ENTRIES SUPPLIED Block Start

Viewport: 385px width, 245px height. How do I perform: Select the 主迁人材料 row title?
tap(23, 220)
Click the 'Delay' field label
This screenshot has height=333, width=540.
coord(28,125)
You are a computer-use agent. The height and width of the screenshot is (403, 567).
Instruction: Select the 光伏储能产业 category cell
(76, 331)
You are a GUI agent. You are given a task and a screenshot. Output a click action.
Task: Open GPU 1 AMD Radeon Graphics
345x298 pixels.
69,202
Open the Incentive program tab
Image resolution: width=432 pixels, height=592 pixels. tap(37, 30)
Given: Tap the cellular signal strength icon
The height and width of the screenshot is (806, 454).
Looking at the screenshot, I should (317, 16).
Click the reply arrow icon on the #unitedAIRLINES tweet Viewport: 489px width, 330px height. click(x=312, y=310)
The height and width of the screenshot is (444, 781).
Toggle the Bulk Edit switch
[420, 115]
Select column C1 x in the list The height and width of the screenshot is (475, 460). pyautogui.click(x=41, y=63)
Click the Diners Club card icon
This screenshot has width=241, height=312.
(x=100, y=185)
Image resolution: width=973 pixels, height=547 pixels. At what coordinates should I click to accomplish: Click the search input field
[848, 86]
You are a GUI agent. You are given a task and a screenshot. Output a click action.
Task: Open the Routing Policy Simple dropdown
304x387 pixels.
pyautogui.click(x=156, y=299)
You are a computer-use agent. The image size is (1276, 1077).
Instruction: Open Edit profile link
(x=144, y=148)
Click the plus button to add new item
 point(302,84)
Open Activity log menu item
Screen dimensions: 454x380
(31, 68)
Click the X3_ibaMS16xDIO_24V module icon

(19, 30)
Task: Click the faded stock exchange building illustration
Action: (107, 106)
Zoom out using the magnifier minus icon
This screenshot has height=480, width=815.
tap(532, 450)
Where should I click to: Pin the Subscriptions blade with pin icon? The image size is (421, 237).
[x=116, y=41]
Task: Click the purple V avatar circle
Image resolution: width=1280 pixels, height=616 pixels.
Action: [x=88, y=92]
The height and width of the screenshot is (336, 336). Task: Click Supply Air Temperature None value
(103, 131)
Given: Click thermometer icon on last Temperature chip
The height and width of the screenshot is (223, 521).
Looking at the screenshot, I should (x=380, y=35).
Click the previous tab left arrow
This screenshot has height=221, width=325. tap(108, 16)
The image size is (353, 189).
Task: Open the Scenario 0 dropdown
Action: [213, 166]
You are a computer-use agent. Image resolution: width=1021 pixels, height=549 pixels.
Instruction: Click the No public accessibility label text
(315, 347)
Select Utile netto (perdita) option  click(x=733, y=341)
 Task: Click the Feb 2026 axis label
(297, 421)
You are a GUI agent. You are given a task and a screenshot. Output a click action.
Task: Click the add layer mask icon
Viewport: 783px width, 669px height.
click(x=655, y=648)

ENTRIES SUPPLIED Block End

Every single record is to be set down again, unaltered.

TASK OUTPUT:
Viewport: 385px width, 245px height. How do I perform: Select the 主迁人材料 row title?
tap(23, 220)
Click the 'Delay' field label
This screenshot has height=333, width=540.
coord(28,125)
You are a computer-use agent. The height and width of the screenshot is (403, 567).
Instruction: Select the 光伏储能产业 category cell
(76, 331)
You are a GUI agent. You are given a task and a screenshot. Output a click action.
Task: Open GPU 1 AMD Radeon Graphics
345x298 pixels.
69,202
Open the Incentive program tab
Image resolution: width=432 pixels, height=592 pixels. tap(37, 30)
Given: Tap the cellular signal strength icon
The height and width of the screenshot is (806, 454).
Looking at the screenshot, I should (317, 16).
Click the reply arrow icon on the #unitedAIRLINES tweet Viewport: 489px width, 330px height. click(x=312, y=310)
The height and width of the screenshot is (444, 781).
Toggle the Bulk Edit switch
[420, 115]
Select column C1 x in the list The height and width of the screenshot is (475, 460). pyautogui.click(x=41, y=63)
Click the Diners Club card icon
This screenshot has width=241, height=312.
(x=100, y=185)
Image resolution: width=973 pixels, height=547 pixels. At what coordinates should I click to accomplish: Click the search input field
[848, 86]
You are a GUI agent. You are given a task and a screenshot. Output a click action.
Task: Open the Routing Policy Simple dropdown
304x387 pixels.
pyautogui.click(x=156, y=299)
You are a computer-use agent. The image size is (1276, 1077).
Instruction: Open Edit profile link
(x=144, y=148)
Click the plus button to add new item
 point(302,84)
Open Activity log menu item
Screen dimensions: 454x380
(31, 68)
Click the X3_ibaMS16xDIO_24V module icon

(19, 30)
Task: Click the faded stock exchange building illustration
Action: (107, 106)
Zoom out using the magnifier minus icon
This screenshot has height=480, width=815.
tap(532, 450)
Where should I click to: Pin the Subscriptions blade with pin icon? The image size is (421, 237).
[x=116, y=41]
Task: Click the purple V avatar circle
Image resolution: width=1280 pixels, height=616 pixels.
Action: [x=88, y=92]
The height and width of the screenshot is (336, 336). Task: Click Supply Air Temperature None value
(103, 131)
Given: Click thermometer icon on last Temperature chip
The height and width of the screenshot is (223, 521).
Looking at the screenshot, I should (x=380, y=35).
Click the previous tab left arrow
This screenshot has height=221, width=325. tap(108, 16)
The image size is (353, 189).
Task: Open the Scenario 0 dropdown
Action: [213, 166]
You are a computer-use agent. Image resolution: width=1021 pixels, height=549 pixels.
Instruction: Click the No public accessibility label text
(315, 347)
Select Utile netto (perdita) option  click(x=733, y=341)
 Task: Click the Feb 2026 axis label
(297, 421)
You are a GUI agent. You are given a task and a screenshot. Output a click action.
Task: Click the add layer mask icon
Viewport: 783px width, 669px height.
click(x=655, y=648)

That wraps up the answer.